We also drove through an area that was part of a hydroelectric plant, which uses the water from the Salmon Glacier to generate power.
As we continued our climb, the weather started to turn. The cloud cover thickened, reducing visibility to just a few feet ahead. It was becoming difficult to see anything at all, and we soon found ourselves in a whiteout. Just before it became impossible to see anything, I managed to snap a few pictures from a distance of the Salmon River Valley below, with the foot of the massive Salmon Glacier barely visible through the haze of clouds.
When we finally reached the main viewpoint, the clouds had completely enveloped the area. Unfortunately, we could not see the glacier at all, let alone the expansive vistas we had hoped for. We were only able to see a couple of feet in front of us, and the anticipated breathtaking sight remained hidden behind a thick veil of mist.
On our way back down the mountain, the clouds briefly lifted, offering a fleeting glimpse of the Salmon Glacier. However, the cloud cover quickly returned, and we were once again surrounded by fog and mist as we made our descent back toward Hyder.
Fish Creek Observation Site
When we got back to the bottom, we stopped at the Fish Creek Observation Site and found that they had two bears there. They were in different areas, but the rangers had informed me that they were very territorial and did not like others in the creek at the same time.
Once again, it was fun watching them chase the fish around.
Stewart Museum
Upon returning to Stewart, we made a stop at the Stewart Museum. After purchasing tickets, the friendly docent gave us a brief introduction to the museum and its exhibits. She then directed us to a small room where we watched a video detailing the rich history of Stewart. Although the video was engaging, we realized we were short on time and decided to explore the museum’s exhibits instead of finishing the entire film.
This charming and informative local museum is dedicated to preserving and celebrating the history of Stewart and its surrounding areas, with a particular focus on the region’s mining heritage, local culture, and the unique connection between Stewart, BC, and Hyder, Alaska.
Being situated in the Golden Triangle, an area renowned for its abundance of gold, silver, and other valuable minerals, the museum naturally places significant emphasis on the history of mining in the region.
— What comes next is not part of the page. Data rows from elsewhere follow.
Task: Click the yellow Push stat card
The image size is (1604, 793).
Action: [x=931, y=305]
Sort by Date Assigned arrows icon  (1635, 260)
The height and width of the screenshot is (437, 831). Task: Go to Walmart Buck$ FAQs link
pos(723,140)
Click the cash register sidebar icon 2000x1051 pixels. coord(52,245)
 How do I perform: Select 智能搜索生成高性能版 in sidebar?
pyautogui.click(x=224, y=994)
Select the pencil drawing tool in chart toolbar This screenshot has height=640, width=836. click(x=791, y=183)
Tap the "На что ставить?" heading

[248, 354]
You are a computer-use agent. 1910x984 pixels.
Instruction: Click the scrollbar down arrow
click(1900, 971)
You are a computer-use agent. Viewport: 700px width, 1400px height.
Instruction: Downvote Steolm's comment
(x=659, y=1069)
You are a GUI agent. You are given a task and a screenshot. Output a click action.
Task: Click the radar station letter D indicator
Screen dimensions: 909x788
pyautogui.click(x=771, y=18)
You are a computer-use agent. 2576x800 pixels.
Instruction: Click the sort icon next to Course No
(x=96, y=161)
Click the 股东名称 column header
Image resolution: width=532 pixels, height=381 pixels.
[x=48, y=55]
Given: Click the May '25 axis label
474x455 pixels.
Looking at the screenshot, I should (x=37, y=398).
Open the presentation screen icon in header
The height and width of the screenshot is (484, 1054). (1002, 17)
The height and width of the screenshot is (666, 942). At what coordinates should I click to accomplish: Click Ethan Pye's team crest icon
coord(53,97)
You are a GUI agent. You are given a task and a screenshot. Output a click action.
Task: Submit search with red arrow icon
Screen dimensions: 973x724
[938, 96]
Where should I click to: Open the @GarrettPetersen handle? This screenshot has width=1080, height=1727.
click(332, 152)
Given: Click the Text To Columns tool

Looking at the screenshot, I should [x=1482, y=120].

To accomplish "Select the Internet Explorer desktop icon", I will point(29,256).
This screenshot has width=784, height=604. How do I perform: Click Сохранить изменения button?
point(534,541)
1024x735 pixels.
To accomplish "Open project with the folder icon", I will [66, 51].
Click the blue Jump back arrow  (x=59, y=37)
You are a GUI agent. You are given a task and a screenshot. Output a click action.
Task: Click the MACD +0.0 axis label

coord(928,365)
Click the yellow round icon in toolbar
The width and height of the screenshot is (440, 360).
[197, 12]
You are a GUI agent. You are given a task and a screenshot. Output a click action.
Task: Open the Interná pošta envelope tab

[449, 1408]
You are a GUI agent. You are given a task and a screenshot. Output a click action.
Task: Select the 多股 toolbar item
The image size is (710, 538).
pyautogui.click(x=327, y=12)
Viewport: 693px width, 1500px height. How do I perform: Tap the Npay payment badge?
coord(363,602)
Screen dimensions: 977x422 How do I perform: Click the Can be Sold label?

Among its displays are historical artifacts from the area’s bustling mining operations, vintage photographs, and tools and equipment used during the mining boom of the early 20th century. One highlight was the story of the Premier Mine, one of British Columbia’s most prolific producers of gold and silver.
The museum also delves into Stewart’s founding in the early 1900s as a mining and port town. Artifacts related to the daily lives of early settlers provide a vivid glimpse into how people adapted to the challenges of living in such a remote and rugged environment. Old photographs, maps, and historical documents shed light on the development of the town and its role in the region.
It also explores the history of Stewart’s logging and fishing industries, with displays of tools, equipment, and stories illustrating the hard work and ingenuity of those who made their livelihoods in these sectors.
In addition to its focus on human history, the museum features exhibits on the region’s natural history. Displays cover the area’s unique ecosystems, geology, and notable landmarks, including the iconic Salmon Glacier.
Though small in size, the museum is packed with fascinating artifacts, engaging stories, and well-organized exhibits that paint a rich picture of Stewart’s past and its connection to the surrounding landscape and communities.
Caravan Social
That evening, the caravan organized a social gathering. With the weather still misty, they reserved the spacious RV Wash building for the event. Each participant was asked to bring food, so we opted to contribute a large pizza from a local pizza shop, which cost us $50.